◆ OBJECTIVE
Please count the lines in the material below that contain the word "name" and reply with only that number.

◆ TASK MATERIAL
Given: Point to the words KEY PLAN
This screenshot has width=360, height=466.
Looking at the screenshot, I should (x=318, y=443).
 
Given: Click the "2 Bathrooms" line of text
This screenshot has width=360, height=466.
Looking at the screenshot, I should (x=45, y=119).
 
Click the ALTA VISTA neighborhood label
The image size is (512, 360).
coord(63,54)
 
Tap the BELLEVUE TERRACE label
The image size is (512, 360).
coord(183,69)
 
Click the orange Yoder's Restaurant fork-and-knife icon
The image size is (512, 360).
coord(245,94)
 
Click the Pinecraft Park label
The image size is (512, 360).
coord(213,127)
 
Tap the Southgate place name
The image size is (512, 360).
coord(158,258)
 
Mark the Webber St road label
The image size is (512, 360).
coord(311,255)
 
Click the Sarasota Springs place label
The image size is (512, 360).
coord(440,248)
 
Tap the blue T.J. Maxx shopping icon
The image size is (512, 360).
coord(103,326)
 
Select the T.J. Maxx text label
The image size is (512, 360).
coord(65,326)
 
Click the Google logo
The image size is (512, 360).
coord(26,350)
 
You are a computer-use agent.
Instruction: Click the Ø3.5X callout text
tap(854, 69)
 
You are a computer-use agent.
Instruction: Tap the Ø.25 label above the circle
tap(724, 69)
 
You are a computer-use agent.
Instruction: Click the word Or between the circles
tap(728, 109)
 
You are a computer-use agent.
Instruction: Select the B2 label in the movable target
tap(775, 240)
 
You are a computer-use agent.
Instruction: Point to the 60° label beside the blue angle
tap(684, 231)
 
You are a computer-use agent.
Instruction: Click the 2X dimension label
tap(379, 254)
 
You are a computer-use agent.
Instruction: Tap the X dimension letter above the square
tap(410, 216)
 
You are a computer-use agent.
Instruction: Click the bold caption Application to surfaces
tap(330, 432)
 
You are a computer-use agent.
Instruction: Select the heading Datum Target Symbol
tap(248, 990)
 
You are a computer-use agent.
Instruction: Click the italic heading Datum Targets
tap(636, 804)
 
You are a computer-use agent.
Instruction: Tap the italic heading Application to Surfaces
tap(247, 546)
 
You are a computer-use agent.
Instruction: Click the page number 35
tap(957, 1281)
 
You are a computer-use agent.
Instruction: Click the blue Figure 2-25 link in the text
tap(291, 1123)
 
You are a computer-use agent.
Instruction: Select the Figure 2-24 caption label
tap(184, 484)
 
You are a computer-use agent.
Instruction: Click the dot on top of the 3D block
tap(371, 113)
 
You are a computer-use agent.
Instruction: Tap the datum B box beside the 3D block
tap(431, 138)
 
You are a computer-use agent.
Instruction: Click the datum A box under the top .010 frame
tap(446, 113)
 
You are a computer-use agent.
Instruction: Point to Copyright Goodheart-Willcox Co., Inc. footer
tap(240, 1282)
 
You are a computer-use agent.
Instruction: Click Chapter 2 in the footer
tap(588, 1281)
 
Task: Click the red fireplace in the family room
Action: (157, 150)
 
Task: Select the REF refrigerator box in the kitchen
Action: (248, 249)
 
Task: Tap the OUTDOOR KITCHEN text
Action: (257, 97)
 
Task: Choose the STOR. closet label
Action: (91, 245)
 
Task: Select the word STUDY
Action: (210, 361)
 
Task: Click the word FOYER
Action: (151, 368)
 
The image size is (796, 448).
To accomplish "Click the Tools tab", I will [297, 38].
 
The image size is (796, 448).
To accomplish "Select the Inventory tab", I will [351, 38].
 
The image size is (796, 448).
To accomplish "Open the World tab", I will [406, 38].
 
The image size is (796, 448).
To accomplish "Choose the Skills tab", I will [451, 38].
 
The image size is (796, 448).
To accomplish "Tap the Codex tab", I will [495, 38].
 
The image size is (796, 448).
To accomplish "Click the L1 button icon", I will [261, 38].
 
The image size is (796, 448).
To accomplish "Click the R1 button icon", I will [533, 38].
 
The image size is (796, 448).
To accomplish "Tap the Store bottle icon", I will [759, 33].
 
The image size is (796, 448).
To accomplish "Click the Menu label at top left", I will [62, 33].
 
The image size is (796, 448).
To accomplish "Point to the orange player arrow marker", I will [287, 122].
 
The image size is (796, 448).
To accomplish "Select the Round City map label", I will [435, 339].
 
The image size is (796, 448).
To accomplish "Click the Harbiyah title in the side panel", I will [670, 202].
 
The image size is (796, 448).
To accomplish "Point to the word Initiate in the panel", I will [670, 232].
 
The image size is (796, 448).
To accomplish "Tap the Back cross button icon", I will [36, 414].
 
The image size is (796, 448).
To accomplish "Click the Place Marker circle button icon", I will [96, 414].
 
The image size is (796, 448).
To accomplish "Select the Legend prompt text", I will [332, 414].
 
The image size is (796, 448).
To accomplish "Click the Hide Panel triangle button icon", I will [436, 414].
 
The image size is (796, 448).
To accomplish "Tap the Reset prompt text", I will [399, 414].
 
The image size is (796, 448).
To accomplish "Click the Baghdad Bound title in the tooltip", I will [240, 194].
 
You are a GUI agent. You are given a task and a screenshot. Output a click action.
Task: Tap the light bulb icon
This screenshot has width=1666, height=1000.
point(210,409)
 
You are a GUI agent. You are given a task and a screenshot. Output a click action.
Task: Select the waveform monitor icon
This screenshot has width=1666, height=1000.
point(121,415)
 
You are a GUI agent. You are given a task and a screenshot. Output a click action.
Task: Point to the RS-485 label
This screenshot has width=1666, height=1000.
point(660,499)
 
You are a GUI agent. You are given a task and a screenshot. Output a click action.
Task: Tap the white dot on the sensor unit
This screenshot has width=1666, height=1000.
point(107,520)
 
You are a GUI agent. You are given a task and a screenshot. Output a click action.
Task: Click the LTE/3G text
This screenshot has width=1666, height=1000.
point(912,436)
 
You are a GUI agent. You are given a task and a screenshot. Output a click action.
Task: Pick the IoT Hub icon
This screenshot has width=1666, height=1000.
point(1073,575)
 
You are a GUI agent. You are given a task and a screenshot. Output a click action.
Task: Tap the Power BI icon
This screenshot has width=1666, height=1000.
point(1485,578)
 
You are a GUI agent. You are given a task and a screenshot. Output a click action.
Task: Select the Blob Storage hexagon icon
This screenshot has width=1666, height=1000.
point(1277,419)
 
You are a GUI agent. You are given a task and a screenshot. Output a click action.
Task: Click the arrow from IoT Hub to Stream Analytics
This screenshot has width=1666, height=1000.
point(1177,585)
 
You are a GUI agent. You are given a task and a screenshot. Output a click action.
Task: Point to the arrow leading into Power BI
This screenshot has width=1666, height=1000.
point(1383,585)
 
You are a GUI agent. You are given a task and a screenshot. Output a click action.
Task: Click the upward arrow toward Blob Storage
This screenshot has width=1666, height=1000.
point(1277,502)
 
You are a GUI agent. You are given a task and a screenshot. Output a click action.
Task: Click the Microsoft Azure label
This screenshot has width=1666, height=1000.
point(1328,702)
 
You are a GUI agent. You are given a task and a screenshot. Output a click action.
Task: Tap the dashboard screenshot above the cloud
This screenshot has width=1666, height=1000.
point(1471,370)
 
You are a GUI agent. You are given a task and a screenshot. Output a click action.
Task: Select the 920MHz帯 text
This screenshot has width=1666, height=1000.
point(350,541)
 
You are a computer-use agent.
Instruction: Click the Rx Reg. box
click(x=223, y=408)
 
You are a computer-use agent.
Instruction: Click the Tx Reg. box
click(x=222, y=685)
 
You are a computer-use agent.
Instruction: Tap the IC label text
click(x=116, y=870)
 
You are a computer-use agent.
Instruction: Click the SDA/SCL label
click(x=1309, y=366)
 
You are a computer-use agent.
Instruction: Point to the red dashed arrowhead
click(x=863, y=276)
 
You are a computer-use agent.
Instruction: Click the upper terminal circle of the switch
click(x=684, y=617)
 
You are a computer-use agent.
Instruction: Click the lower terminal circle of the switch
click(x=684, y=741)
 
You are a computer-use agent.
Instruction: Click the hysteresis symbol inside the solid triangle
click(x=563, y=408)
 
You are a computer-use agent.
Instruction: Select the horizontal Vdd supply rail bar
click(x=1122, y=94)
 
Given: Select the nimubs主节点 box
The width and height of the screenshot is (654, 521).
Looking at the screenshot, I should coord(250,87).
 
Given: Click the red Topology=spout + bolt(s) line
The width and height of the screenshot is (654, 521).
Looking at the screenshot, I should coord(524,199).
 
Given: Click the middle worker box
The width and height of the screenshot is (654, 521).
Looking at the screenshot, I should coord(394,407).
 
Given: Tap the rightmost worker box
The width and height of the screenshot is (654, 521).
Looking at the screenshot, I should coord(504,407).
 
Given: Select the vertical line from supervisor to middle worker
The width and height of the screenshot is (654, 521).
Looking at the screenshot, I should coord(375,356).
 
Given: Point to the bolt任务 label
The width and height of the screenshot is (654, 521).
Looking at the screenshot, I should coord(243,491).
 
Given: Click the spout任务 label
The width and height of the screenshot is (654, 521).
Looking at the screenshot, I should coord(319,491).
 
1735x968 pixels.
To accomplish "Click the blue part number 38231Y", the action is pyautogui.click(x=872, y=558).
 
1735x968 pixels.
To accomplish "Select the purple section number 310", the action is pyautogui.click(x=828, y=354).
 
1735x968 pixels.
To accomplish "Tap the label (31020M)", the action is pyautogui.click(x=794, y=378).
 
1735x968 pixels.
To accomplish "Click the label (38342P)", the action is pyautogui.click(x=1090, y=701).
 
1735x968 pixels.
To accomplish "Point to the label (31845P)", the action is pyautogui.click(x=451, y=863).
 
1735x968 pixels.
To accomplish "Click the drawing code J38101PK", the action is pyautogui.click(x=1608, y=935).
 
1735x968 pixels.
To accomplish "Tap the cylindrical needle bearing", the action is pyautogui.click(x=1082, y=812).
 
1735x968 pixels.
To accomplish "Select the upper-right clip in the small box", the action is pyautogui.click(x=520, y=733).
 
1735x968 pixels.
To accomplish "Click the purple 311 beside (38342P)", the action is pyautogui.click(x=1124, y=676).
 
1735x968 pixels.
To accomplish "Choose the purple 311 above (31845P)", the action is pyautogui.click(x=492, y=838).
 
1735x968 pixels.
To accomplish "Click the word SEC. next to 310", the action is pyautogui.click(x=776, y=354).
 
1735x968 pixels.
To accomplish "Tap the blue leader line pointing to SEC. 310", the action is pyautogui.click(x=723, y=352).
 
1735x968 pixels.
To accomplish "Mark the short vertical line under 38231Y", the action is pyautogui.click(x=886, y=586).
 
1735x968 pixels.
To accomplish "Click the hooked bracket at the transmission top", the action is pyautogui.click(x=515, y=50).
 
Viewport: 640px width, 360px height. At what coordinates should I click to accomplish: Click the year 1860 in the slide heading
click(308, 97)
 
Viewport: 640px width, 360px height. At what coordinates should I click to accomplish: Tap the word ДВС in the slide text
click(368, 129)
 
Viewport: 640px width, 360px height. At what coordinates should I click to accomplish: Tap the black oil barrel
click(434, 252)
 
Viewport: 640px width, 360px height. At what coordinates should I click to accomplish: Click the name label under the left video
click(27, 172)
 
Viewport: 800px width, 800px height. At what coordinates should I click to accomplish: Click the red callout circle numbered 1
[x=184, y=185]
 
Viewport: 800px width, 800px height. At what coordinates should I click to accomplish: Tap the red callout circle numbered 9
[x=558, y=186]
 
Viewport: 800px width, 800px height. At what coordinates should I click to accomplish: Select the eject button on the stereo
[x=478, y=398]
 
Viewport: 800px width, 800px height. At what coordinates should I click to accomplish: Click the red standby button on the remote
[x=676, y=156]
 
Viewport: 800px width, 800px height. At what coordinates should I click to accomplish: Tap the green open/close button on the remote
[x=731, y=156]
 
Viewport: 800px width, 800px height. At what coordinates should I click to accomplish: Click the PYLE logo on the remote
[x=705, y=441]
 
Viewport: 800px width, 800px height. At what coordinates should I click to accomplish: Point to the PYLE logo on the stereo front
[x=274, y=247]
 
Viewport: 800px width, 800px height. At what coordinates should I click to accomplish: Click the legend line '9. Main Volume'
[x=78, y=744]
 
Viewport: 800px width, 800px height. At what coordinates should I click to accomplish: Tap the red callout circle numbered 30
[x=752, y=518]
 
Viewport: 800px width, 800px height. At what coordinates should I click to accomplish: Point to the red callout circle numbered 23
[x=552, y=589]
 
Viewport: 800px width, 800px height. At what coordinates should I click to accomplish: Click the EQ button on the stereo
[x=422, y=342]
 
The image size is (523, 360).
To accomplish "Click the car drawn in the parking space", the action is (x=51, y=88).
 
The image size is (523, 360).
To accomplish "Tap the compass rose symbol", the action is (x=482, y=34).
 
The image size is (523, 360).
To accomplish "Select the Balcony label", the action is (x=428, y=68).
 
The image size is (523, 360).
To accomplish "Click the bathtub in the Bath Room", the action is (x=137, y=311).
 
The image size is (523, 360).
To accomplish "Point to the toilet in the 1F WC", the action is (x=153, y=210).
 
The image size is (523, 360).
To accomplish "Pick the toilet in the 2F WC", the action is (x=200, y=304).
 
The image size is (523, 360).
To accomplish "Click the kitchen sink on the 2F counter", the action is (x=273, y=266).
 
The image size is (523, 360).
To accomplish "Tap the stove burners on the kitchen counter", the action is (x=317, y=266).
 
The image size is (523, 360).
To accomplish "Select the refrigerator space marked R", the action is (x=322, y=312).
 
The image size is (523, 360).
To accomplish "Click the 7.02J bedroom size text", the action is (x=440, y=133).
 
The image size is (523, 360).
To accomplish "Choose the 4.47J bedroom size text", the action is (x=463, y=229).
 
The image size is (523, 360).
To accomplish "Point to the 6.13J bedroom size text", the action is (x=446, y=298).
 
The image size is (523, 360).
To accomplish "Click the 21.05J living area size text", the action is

◆ EXERCISE ANSWER
2